*Description of the task*: Please count the lines in the records below that contain the string "toolbar", treating case as significant. Give only the number.
--- Start Available data ---
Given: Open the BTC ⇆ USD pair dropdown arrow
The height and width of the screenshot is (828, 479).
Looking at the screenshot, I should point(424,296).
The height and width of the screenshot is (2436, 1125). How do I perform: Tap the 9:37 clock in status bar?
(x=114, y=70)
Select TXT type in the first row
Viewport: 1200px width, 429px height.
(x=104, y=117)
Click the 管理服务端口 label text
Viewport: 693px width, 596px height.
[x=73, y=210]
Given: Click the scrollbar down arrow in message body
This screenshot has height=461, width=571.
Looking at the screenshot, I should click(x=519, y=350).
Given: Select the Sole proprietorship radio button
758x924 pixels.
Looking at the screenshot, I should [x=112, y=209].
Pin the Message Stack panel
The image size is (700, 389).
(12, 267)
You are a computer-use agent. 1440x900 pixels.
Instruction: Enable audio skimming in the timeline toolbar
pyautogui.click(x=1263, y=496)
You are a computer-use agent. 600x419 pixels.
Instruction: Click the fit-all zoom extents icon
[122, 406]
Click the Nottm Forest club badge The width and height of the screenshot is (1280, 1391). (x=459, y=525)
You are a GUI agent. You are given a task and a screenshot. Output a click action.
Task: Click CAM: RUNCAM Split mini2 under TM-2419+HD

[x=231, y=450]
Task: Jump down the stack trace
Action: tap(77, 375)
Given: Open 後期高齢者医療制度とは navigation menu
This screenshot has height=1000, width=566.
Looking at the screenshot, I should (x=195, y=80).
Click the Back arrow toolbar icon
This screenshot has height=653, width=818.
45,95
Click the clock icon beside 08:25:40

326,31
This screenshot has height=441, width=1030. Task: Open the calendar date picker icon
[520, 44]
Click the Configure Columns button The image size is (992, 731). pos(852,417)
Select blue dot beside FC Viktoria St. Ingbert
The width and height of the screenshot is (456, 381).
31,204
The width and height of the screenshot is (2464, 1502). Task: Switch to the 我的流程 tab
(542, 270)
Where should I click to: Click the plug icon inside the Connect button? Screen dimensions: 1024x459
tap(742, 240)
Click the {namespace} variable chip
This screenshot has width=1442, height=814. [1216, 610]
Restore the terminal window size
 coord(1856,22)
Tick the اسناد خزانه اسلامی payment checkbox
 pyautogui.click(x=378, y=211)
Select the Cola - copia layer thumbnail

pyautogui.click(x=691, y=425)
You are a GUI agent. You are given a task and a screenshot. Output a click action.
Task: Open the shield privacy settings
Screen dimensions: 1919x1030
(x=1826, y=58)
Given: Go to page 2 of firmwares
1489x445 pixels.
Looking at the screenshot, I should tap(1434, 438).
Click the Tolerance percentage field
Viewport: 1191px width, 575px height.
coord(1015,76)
--- End Available data ---
*Solution to this task*: 2